They were speaking at the closing of the 49th Annual General Assembly and summit for African Airlines Association (AFRAA) in the Rwandan capital, Kigali.

Rwanda hosted the Nov. 12-14 continental meeting under the theme "Rethinking Strategies for Airline Profitability in Africa."

"Aviation has the potential to make a great contribution to economic growth and development within Africa, but poor air transport connectivity has hampered this growth," said Raphael Kuchi, vice president for Africa region of International Air Transport Association (IATA).

"Most intra-African aviation markets remain largely closed, due to restrictive bilateral agreements which limit the growth and development of air services," he said.

Kuchi called for strong collaboration between African governments and airline companies to facilitate intra-African air connectivity to boost trade and enable African traders to tap global supply chains.

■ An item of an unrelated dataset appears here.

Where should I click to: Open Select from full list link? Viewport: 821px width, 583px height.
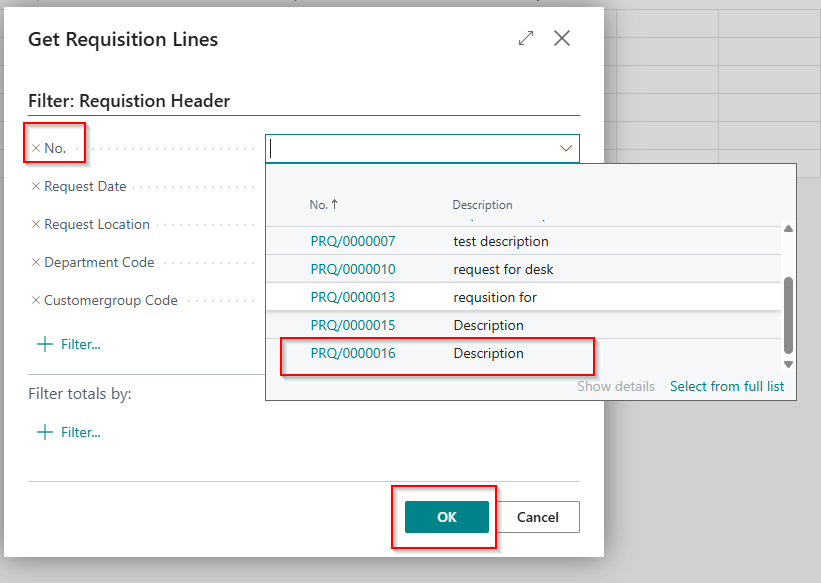[726, 386]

He said many African countries adopted the 1999 Yamoussoukro Decision, which committed the 44 signatory countries to deregulating air services and promoting regional air markets, but the implementation of the agreement has been slow and limited.

The three-day meeting discussed the development of air transport in Africa in general and development opportunities for African airlines in particular.

Vladimir Zubkov, secretary general of the International Air Cargo Association, said air transport connectivity across Africa still needs overhaul because the potential benefits of liberalizing intra-African air markets remain largely unrealized.

"If you have a healthy competition at the airports, the quality is higher and the cost is lower. Intra-African air connectivity will lead to increased air service levels and lower fares, which in turn stimulate traffic volumes and facilitate tourism, trade and investment," he noted.

According to the IATA, Africa will be a market of 350 million airline passengers by 2035 if challenges affecting the sector are urgently addressed.

African aviation currently supports 6.8 million jobs and contributes 72.5 billion U.S. dollars in gross domestic product, said IATA in October.

Over the next 20 years, passenger demand is set to expand by an average of 5.7 percent annually, which opens up incredible economic opportunities for the continent's 54 nations, it said.